TASK OBJECTIVE
Return, from the listing below, every line that includes "screenshot".

-.-.-

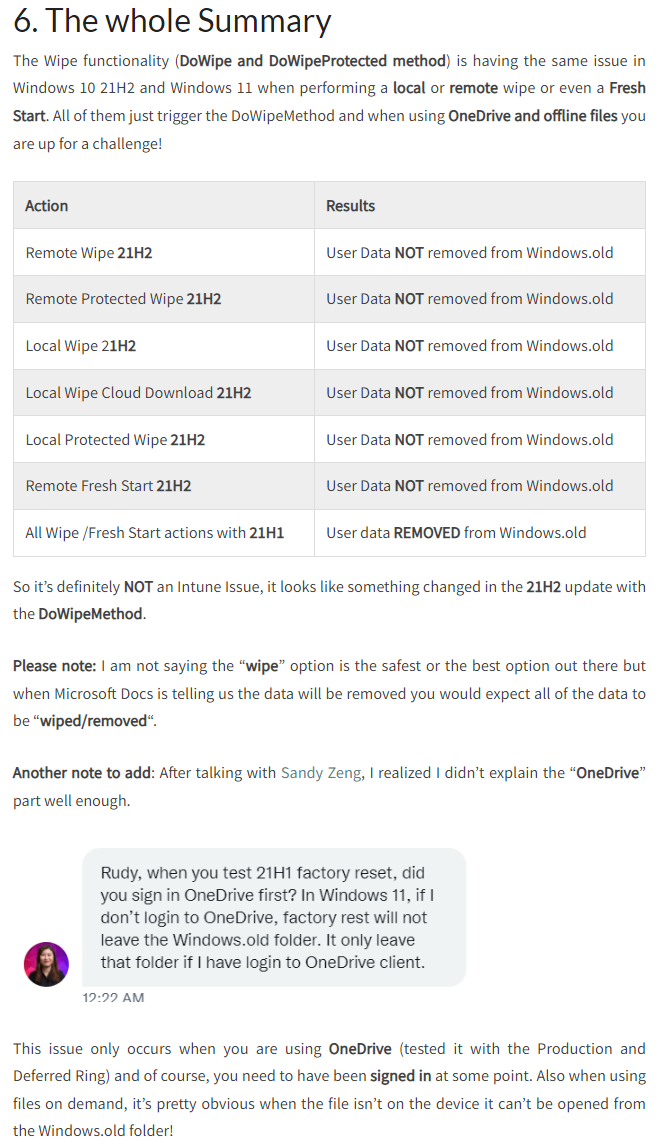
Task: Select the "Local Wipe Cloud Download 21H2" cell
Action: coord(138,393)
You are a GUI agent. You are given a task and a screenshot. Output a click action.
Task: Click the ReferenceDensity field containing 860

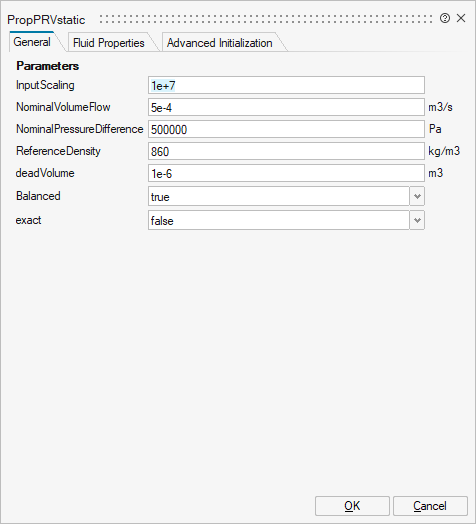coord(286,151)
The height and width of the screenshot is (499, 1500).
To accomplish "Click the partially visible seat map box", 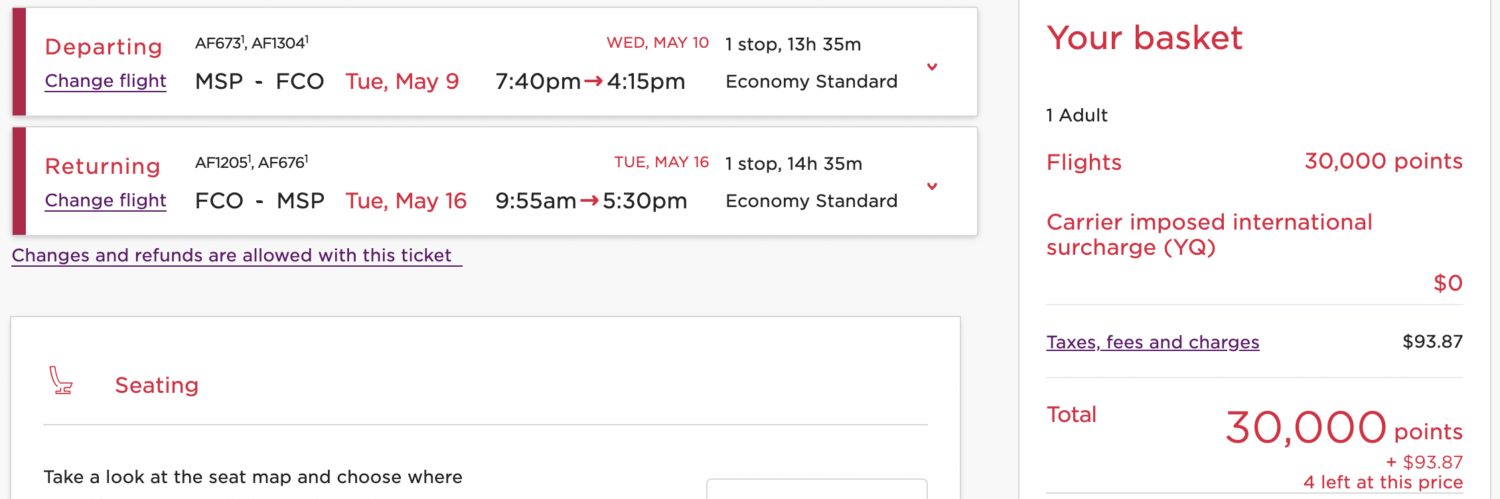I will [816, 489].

-.-.-

TASK ANSWER
You are a GUI agent. You are given a task and a screenshot. Output a click action.
The height and width of the screenshot is (499, 1500).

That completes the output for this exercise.